━━ SOURCE RECORDS ━━

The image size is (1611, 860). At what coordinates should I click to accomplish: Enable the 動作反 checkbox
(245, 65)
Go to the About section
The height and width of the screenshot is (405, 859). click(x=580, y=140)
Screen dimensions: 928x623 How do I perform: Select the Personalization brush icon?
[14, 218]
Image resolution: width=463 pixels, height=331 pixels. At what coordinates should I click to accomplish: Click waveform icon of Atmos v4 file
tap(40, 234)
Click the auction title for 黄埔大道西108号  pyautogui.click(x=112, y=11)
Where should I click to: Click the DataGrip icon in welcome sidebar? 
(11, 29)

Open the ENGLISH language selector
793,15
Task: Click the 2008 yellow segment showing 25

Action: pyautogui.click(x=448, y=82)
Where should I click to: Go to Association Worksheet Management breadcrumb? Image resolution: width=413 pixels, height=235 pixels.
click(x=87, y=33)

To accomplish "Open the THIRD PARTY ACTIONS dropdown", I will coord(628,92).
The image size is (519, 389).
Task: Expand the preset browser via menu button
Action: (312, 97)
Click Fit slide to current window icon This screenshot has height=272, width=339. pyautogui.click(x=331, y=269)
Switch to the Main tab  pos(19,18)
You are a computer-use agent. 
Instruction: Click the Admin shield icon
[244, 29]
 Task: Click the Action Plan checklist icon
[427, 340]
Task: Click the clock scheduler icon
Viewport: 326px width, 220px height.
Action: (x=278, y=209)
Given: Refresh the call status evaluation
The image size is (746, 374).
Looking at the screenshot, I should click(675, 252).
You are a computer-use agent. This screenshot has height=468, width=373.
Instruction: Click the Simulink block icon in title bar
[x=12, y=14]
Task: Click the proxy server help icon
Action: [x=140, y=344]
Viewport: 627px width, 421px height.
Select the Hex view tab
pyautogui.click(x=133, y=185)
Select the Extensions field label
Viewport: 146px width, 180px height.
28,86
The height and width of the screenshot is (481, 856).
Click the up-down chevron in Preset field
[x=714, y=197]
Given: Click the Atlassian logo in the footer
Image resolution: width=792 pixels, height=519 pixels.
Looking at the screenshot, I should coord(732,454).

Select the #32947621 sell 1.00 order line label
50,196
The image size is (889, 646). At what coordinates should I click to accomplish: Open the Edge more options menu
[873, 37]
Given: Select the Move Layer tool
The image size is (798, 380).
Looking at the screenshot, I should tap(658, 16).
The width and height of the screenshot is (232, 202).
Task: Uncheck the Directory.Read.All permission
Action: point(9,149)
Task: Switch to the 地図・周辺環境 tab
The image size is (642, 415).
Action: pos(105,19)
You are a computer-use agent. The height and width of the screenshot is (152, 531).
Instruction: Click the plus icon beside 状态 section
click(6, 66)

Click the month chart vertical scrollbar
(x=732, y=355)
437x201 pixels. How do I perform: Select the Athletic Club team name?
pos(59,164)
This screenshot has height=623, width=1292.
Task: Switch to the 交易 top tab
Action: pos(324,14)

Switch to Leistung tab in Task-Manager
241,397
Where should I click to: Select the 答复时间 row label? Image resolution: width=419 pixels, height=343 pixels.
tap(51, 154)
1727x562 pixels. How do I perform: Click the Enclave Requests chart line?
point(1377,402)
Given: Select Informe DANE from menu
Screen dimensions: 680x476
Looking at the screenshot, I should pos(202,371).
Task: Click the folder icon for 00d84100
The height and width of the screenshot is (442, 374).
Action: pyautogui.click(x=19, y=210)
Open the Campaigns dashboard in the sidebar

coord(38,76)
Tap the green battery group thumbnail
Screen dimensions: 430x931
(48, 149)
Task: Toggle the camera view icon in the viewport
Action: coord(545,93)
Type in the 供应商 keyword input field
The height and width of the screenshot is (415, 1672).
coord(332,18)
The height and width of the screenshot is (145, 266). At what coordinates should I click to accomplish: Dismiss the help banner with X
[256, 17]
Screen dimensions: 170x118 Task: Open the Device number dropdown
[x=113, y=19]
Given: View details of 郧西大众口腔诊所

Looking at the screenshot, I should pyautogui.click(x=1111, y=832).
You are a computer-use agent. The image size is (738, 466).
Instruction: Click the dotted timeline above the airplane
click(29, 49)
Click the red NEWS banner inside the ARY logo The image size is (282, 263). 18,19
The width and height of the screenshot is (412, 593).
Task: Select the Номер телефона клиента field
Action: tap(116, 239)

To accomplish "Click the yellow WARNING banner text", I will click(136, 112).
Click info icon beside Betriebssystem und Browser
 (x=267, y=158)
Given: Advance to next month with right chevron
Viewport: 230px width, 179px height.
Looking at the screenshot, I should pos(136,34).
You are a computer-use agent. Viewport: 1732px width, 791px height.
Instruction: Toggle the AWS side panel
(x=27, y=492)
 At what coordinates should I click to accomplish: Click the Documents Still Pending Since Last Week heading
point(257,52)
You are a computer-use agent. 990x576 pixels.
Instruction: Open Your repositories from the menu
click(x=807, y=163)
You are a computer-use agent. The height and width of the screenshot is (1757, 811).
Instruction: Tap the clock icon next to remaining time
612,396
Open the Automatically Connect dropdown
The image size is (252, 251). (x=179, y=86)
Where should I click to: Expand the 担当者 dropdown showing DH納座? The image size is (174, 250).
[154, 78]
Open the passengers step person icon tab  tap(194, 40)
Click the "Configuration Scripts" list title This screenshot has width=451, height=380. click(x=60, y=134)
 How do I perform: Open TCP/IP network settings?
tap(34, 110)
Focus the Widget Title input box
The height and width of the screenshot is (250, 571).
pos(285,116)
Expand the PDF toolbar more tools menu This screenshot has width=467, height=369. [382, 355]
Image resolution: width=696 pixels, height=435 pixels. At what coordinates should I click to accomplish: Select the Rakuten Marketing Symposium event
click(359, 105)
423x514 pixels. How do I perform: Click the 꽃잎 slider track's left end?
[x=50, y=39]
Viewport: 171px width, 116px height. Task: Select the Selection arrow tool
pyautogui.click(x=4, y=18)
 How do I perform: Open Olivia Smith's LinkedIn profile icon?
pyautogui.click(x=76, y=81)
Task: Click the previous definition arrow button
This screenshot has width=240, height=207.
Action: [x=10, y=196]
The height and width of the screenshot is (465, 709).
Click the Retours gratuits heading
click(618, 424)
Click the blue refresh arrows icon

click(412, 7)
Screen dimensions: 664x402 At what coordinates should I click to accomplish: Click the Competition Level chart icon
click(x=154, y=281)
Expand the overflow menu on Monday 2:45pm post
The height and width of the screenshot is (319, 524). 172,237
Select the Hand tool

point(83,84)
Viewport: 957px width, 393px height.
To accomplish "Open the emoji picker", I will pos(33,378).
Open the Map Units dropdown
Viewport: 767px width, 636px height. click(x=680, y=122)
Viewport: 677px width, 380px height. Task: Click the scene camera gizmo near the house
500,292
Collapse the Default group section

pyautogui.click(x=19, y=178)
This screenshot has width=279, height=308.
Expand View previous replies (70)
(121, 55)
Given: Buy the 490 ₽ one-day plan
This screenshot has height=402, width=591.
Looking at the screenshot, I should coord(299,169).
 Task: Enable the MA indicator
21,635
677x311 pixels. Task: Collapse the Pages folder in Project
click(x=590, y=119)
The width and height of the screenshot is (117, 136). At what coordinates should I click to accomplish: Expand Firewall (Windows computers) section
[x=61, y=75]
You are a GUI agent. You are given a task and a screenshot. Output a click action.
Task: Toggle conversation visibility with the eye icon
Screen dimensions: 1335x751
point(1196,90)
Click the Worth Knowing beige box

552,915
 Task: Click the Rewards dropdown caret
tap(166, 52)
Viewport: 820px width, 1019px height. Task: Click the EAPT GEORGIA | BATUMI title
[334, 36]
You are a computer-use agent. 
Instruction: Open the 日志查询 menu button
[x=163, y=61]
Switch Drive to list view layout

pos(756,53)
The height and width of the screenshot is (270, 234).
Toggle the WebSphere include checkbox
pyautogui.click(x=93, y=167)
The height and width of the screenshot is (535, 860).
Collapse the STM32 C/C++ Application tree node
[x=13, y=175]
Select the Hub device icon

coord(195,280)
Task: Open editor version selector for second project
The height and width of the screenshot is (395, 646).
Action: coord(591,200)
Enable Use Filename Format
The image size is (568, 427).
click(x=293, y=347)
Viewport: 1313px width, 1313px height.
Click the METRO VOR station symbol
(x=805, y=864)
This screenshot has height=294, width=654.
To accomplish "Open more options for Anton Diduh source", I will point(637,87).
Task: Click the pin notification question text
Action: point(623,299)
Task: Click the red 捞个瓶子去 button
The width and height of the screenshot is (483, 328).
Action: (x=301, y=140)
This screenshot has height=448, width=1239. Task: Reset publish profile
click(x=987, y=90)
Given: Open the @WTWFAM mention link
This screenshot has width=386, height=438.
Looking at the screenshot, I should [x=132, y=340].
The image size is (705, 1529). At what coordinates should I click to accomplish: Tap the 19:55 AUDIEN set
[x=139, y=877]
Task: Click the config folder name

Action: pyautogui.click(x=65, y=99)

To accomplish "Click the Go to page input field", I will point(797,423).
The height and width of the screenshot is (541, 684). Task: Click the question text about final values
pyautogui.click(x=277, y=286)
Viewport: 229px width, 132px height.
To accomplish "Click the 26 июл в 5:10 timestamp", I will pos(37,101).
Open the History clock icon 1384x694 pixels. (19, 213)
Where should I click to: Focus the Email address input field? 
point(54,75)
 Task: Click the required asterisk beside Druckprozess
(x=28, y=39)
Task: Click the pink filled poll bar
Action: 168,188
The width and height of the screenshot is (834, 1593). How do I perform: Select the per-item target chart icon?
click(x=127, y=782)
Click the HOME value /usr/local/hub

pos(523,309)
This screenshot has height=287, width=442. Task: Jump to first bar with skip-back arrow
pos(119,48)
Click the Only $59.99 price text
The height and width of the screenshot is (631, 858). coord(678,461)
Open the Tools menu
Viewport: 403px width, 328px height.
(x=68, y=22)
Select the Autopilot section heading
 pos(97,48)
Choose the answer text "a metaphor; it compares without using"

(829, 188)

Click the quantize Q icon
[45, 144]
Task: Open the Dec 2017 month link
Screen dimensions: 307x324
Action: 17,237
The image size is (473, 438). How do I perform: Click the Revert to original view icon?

━━━

REQUIRED ACTION: Begin at the line that has "Select the Extensions field label" in the entries above; stop after the line that has "Given: Click the Atlassian logo in the footer". Transcribe exactly those lines and no others.

WRITTEN REPLY:
Select the Extensions field label
Viewport: 146px width, 180px height.
28,86
The height and width of the screenshot is (481, 856).
Click the up-down chevron in Preset field
[x=714, y=197]
Given: Click the Atlassian logo in the footer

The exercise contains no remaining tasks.